Orcas: How to make our reusable banners

XR Scotland Orcas is a water-based group taking actions for a better future for our planet and our communities.

So far, at most of our actions we’ve been using a different type of banner to the more traditional style banner seen on land-based actions. We were taught this method by our lovely friends from Backbone Campaign, an organisation at the forefront of progressive change in the USA.

The banners we use are very adaptable and flexible for different types of land use but there are very good reasons for using the net style banner on the seas.

It’s lightweight, durable and allows the wind through so it doesn’t act as a sail and take the Orcas all the way to Norway. It also saves a lot of plastic and money although it does take time and a bit of investment to set it all up. Once you’ve made all the letters and characters, you can recycle them into different messages for different actions.

Backbone Campaign have published detailed instructions on making these kind of banners so we recommend you download them. However, the instructions use American products that are not available in Britain. We are definitely not experts at this but hopefully these notes supplement Backbone’s instructions. You can always contact us on xrglasgow@gmail.com if you want any help or have any questions.

We bought Deer mesh: TENAX C Flex Select Fencing where you can buy by the metre.

For the permeable membrane material we used Strotex but other brands could work just as well.
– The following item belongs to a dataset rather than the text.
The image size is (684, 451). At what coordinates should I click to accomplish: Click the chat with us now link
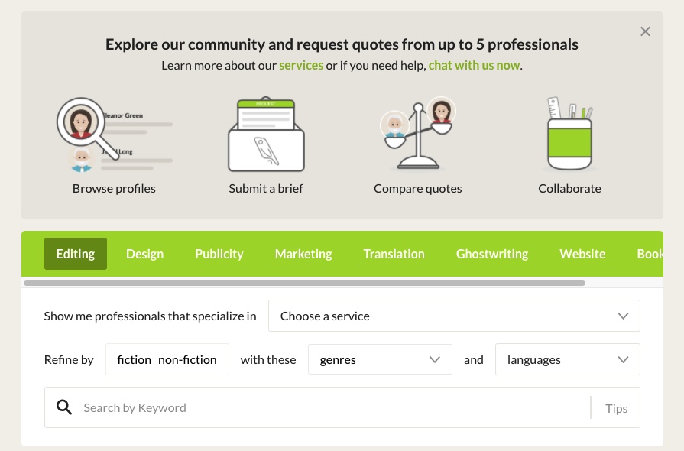coord(474,65)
You could ask your local builder yards if they have any spare ends they don’t want.

We painted the membrane with Regal prime and seal, left it for 24 hrs to cure and then two coats of Regal’s brightest orange outdoor paint (decorative gloss exterior metal paint) we could find as we couldn’t find the paint Backbone Campaign used.

We bought a couple of IGADPole 17 foot (5m) telescopic poles that cost about £65 each. This gives us great flexibility with hoisting banners at different heights. We tie the netting to the poles using bungee toggles.

We used the Backbone Campaign’s character template and got our local printer to print them out on A3 card paper.

We then used the card to trace out the letters on the painted membrane. We cut them out with some heavy scissors, punched holes in them with a normal office hole puncher and then tie the letters to the netting using twist ties which can be reused.

If you save some money, please make a donation to Backbone Campaign to help them do more of their amazing work.